Após serem resgatados, muitos jovens eram acolhidos por outras famílias italianas, que lhes forneciam condições básicas e dignas de sobrevivência.
“As crianças foram acolhidas por famílias do centro da Itália que as acolheram em sua casa como se fossem filhos. Davam-lhes roupas, comida, sapatos, mandavam para a escola e faziam com que estudassem, brincassem ao ar livre, em condições saudáveis. Não eram famílias ricas, mas sim muito generosas”, afirmou a autora.
Para Viola Ardone, as consequências na vida de uma pessoa que testemunhou um conflito tão jovem, são irreversíveis e geram traumas e cicatrizes profundas que acompanham o indivíduo para sempre.

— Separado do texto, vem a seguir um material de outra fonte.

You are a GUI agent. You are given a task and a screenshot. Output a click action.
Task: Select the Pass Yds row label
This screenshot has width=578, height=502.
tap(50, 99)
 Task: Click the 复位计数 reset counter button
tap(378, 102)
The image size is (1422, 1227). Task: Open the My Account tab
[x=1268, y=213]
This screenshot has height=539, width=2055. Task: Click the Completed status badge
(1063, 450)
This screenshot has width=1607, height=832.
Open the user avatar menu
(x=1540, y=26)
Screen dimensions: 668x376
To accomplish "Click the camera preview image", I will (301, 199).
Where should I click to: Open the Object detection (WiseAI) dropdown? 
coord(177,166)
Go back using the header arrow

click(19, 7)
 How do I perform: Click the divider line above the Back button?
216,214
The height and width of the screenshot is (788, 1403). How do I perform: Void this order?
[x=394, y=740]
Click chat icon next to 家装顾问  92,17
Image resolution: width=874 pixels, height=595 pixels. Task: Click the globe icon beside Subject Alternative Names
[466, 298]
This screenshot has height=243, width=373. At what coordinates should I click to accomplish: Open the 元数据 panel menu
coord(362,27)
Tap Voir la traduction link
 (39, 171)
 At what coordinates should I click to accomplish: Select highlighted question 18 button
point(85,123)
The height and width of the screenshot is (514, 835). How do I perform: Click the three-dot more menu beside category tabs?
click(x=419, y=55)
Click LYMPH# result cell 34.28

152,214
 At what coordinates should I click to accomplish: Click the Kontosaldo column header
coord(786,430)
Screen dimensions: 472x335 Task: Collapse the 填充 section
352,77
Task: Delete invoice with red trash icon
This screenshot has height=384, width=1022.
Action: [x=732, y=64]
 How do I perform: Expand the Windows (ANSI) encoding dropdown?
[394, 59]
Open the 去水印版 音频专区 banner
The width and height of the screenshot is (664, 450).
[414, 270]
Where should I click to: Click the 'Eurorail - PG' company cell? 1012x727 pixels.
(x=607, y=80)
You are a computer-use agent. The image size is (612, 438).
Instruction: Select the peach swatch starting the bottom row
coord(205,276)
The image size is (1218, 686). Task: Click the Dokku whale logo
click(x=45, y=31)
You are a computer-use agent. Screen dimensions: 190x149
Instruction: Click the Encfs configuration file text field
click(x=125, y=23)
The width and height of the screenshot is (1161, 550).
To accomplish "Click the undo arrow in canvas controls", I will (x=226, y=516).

“Cada época tem seus conflitos, grandes e pequenos. Mesmo as crianças de hoje, em um sentido muito diferente, estão testemunhando uma catástrofe, que mudou radicalmente seu modo de vida e seus hábitos. Mas acho que a verdadeira diferença entre essas crianças e as de outras épocas é o fato de terem passado fome. É algo que muitos de nós, felizmente, nunca experimentamos. Mas tenho certeza que é a experiência mais chocante para uma pessoa, é algo que não dá para esquecer”, concluiu a especialista.